I know that you can do this Clairetha! Just knowing that you care so much about your family shows the strength within you. It may not happen overnight but it will happen! Being 200 pounds or 130 pounds.......those numbers don't change who Clairetha is! You are still the same compassionate, caring, loving person at any weight! When you reach your goal; those attributes will just be more tightly packaged!!!!LOL Never, ever let yourself believe that being overweight means you're less of a person. I've actually found it to be the opposite among my friends. The overweight ones tend to be more outgoing, friendly, etc. Some of the skinny ones are so snobby it's unbelievable. They are not true friends! I often have thought to myself that I'd rather spend the rest of my life overweight than to turn into a person like that!
jen
usaswimmom
10-03-2003, 10:46 PM
I am so happy for you that you have decided to make this decision.
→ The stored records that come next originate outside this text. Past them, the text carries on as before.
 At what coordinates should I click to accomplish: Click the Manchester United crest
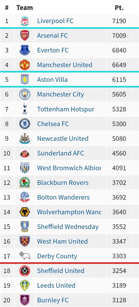[x=25, y=65]
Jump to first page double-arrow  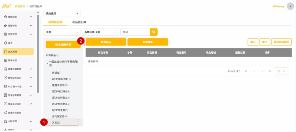click(x=246, y=71)

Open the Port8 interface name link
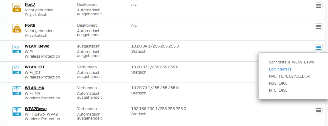coord(30,25)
I know how you feel. I have three kids and it makes me very self concious to go to school events and extra curricular activities. I want so badly to participat but I am so worked up on how I think people perceive me that I forget the real reason I am here. I decided to take charge and started the body flex breathing and then incorporated the plus system with that. I have only been doing for a few days now so I have no results other than I feel physically better, more energy and get up and go. I still feel as big as the side of a barn when I look in the mirror but I just feel better inside. I thnk it was the actual decision to do somthing. It terribly effects our self esteem when we feel bad about ourselves. I feel like if I look good then people will listen to what I have to say. I have to keep reminding myself "who cares what they think" they are no better than me, thinner maybe but no better. I do this for me. I want to be around to see those important mile stones for my kids and I want to feel good on the inside. Hope this helps You are not in this boat alone. I am here.
Laura
Laura
jennielynn
10-04-2003, 01:37 PM
Laura: Just wanted you to know that your post really touched me! I've been in a bit of a slump lately; feeling like a failure because I can't seem to lose this extra weight. You have made me realize, once again, what is really important in my life. I'm healthy, and I have the ability to improve myself. I also have a wonderful, supportive family who doesn't give a damn what size I am--because I am MOM! Thank you so much for your words of inspiration~~ they are just what I needed today!